Childcare Subsidy with a Twist (Kansas and Utah)

Kansas and Utah handle subsidized childcare differently than all other states.

Most states in the U.S. support families in need with childcare subsidy funds by determining the eligibility of the family based on family size, income and special needs, help parents find childcare providers, set up childcare schedules and pay for the services by making payments to childcare providers. Parents do their share by paying a family fee, sometimes called a co-payment, to the childcare provider.

This process works well, but it has some shortfalls. By nature of the provider getting paid by the state or county, there is an implied business relationship between the government and the provider. In actuality, this is not the case. The families and children are the real clients of the government. The provider is simply a contractor or vendor that invoices the government for services being rendered. By having parents disconnected from this relationship between the government and the provider, parents can take on an attitude of entitlement and disconnection. Most of  the responsibility of getting paid falls on providers who have to complete timesheets or submit attendance information online and then wait for state staff to process the payment either by cutting hard checks or making electronic payments to the provider.
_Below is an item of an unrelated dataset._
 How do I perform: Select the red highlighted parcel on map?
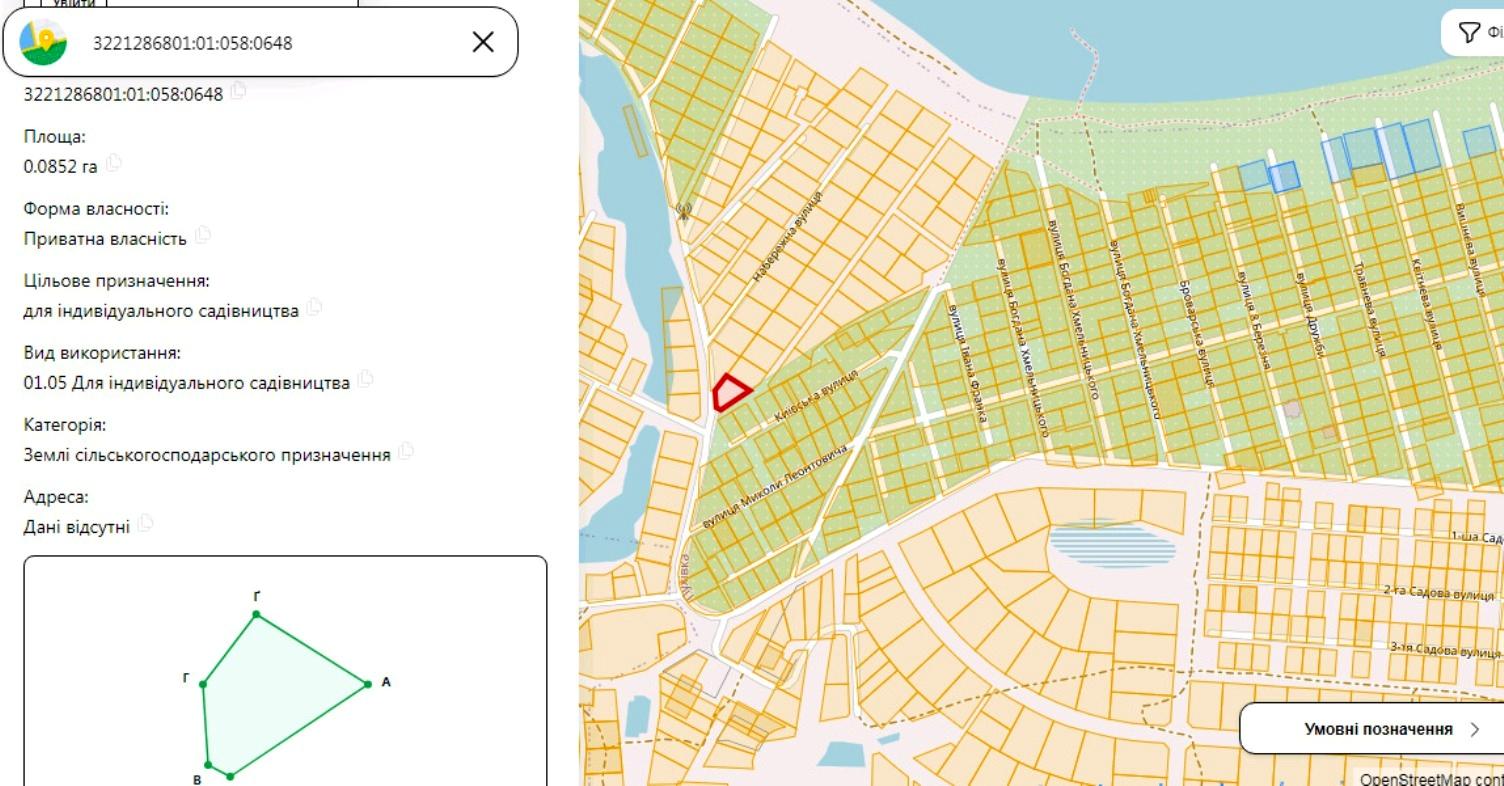(730, 391)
The goal of the welfare-to-work programs, which are the umbrellas of the childcare programs, is to get parents back to work, and while parents work, their children are taken care of by high quality childcare providers. The parent participation in form of the parent fee is meant to engage the parent and establish some accountability.  If parents do not pay this fee, or if providers “discount” the fee, just to get the subsidy business, the parent is generally out of compliance of the program rules. However, it happens routinely and often goes unnoticed.

The result is a disengaged parent.

The states of Utah and Kansas are addressing this problem by an entirely different approach to reimbursement for childcare. They believe that by requiring more personal responsibility and accountability of the parent they are benefitting the families for the long term. Parents receive their childcare benefits in the form of cash deposits into their Electronic Benefits Transfer (EBT) accounts. Parents have EBT cards, which are magnetic stripe cards which allow the parents to pay approved childcare providers directly by making electronic transfers.

There are benefits to all parties. The state improves the timing of payments to childcare providers and eliminates the administrative cost of paper checks. Funds for childcare are allocated according to need and provider tier, and are separated from other cash benefits. The parent is empowered and has to take an active role in paying the provider for childcare. This means that the parent is aware of the cost and the process of the childcare services, and has a better understanding of its value. In essence, the parent pays for a childcare slot at a provider just like private pay parents do. The provider receives payment quicker through nightly transactions.

Of course, there are also problems with this approach. The system does not track time of children spent at a provider. There is no timesheet filled out by the parent or the provider. In essence, the system is open-loop, where the government pays for services as they are projected and authorized, not as they really occur. In today’s environment, many states are finding that a large portion of childcare subsidy fraud occurs when providers and parents are colluding, and providers are paid for care that never takes place, for children that may not even exist. Some states are going through a process of collecting positive attendance record using swipe cards or biometric scanning to verify not only the attendance but the actual existence of a child. In a system where the parent pays the provider from a benefits account directly, fraud can be created simply by establishing an account and a relationship of care between a provider and a child. It is not difficult to create fictitious providers and children in a computer database, and without positive confirmation that either or both actually exist, fraud could be perpetrated for a long time without being noticed.

I think that the accountability and empowerment of the parent is critical for the parent and the child. In an ideal world, the system used in Utah and Kansas would be an excellent solution to a complex problem. But our world is not ideal. There are always people that are looking for ways to break the system and skim the cream off the top. The model where the parent pays the provider from an electronic account directly makes fraud easier to commit than any other method I can think of, easier even than the paper attendance sheets still so prevalent in childcare subsidy programs throughout the U.S.